No dia em questão, estávamos pedalando e a bike, apesar de ser um esporte que se pratica individualmente, é muito mais divertido se estamos em grupo. E foi em um momento em que todos estávamos aguardando o colega com mais dificuldades de encarar as subidas que despertamos para a primeira analogia com o franchising, por exemplo, este canal de distribuição de produtos e serviços fantástico que forma uma rede capilarizada de determinada marca com o objetivo expandir o negócio e tornar abundante, via multiplicação do negócio pelos franqueados, algo que poderia ser escasso nas mãos apenas de um empresário (o franqueador).

Em uma rede de franquia, assim como em qualquer m² com pelo menos duas pessoas, haverá pluralidade de perfis e uns poderão subir uma montanha mais rápido que outro. Isso não significa que quem demorou mais seja pior ou melhor, mas possui habilidades diferentes. Afinal, sempre que nosso colega alcançava o grupo era injetado um super astral na turma, pois todos admiravam sua superação e força de vontade. Ao mesmo tempo em que ele mesmo, ao olhar para os demais, sentia-se motivado e inspirado e, nessa equação, o resultado era positivo justamente por conta de cada um trazer para o grupo suas características e tornar a experiência do todo instrutiva e prazerosa.

Se formos para os esportes coletivos como o basquete ou futebol, as metáforas são óbvias! Em primeiro lugar, não tem jogo se não tem time. Ou você tem um time, ou vai ficar sozinho lançando a bola na sua própria cesta no quintal de casa. E os times possuem pessoas que jogam em funções específicas atribuídas por habilidades técnicas e até mesmo pelo dom natural. Se você não reconhecer e nutrir os pontos positivos de cada integrante do seu time, pode perder um bom goleiro insistindo que ele tenha que fazer gols, soterrando talentos!

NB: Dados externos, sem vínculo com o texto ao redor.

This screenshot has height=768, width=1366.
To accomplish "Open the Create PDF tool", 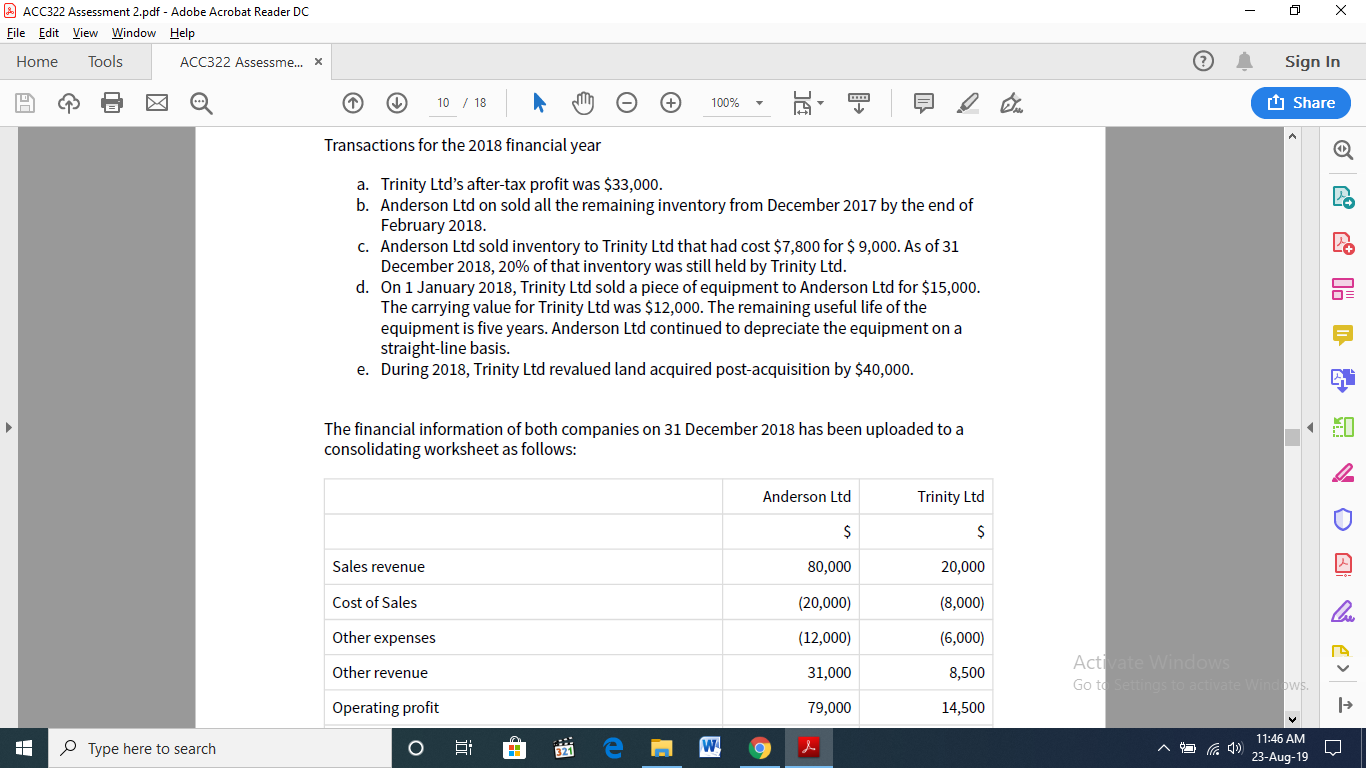I will (x=1343, y=241).
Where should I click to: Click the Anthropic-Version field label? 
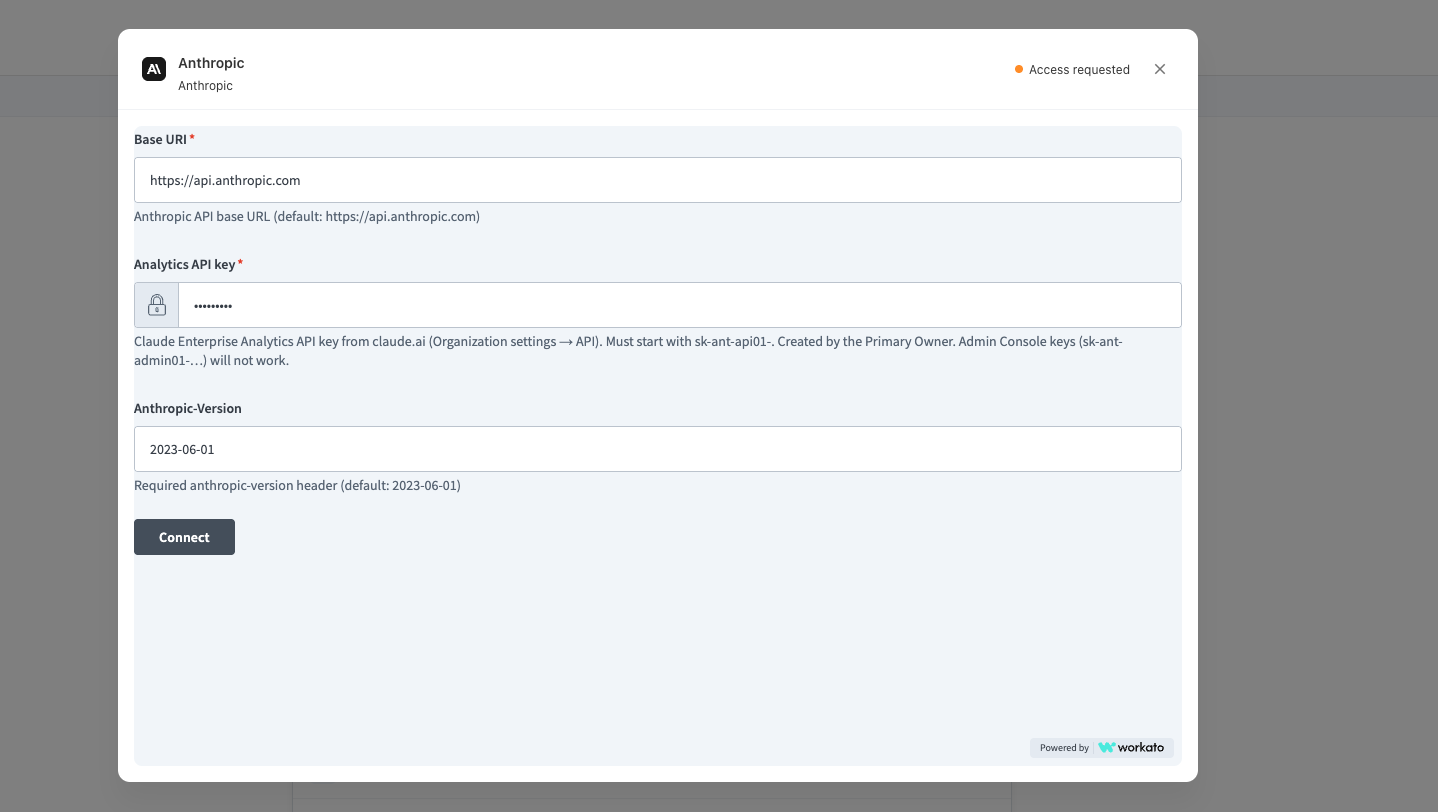click(188, 408)
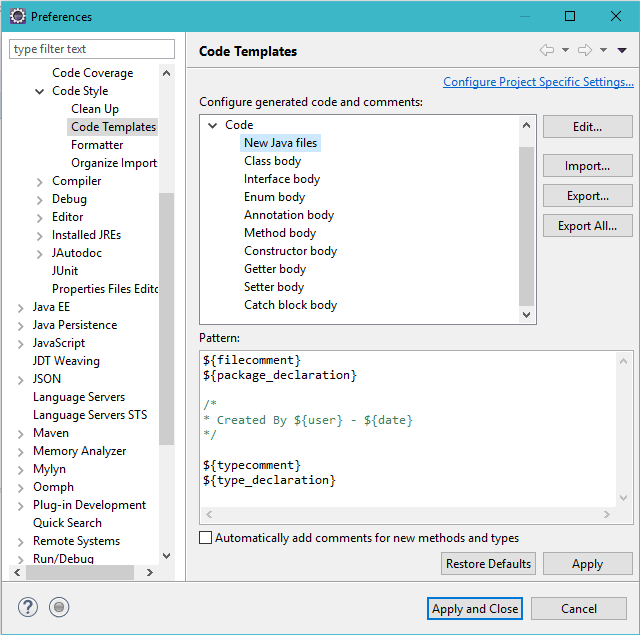The height and width of the screenshot is (635, 640).
Task: Enable automatically add comments checkbox
Action: pyautogui.click(x=206, y=538)
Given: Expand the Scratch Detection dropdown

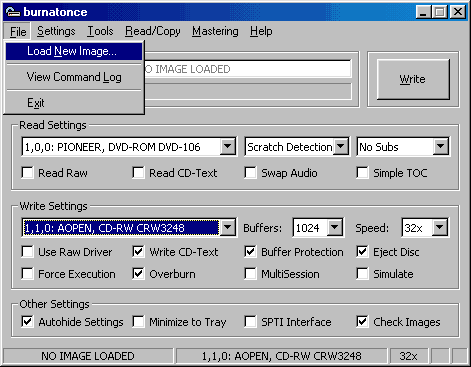Looking at the screenshot, I should click(340, 146).
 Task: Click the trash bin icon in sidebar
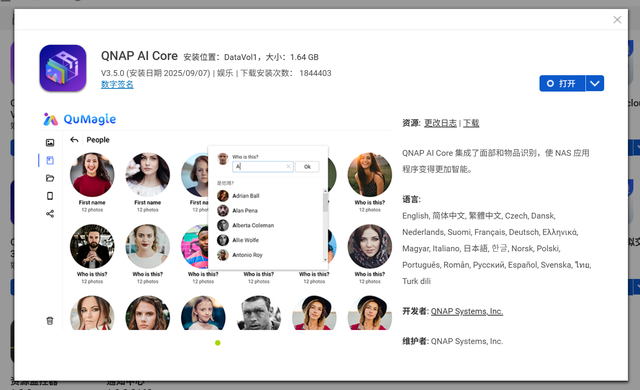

Em uma visão macro e profunda, analisando os princípios e valores do esporte como o respeito, a ética, a busca pela glória e a dignidade da derrota, é possível traçar diversos paralelos que se encaixam no ambiente empresarial. Claro que todos querem triunfar em seus negócios e sabemos que no esporte há apenas um vencedor, aquele que sobe no lugar mais alto do pódio.

Sobre este ponto, o convite que fica para nós que empreendemos, é admirar e torcer muito pelos nosso esportistas profissionais que disputam vagas em campeonatos e até nas olimpíadas, mas que em nossa realidade nosso esporte seja um agradável e extraordinário rolê de bicicleta em um sábado de sol, onde não há lugar para competição destrutiva, somente a alegria de alcançar nossos próprios objetivos e metas que nos levam a realizar nossos sonhos.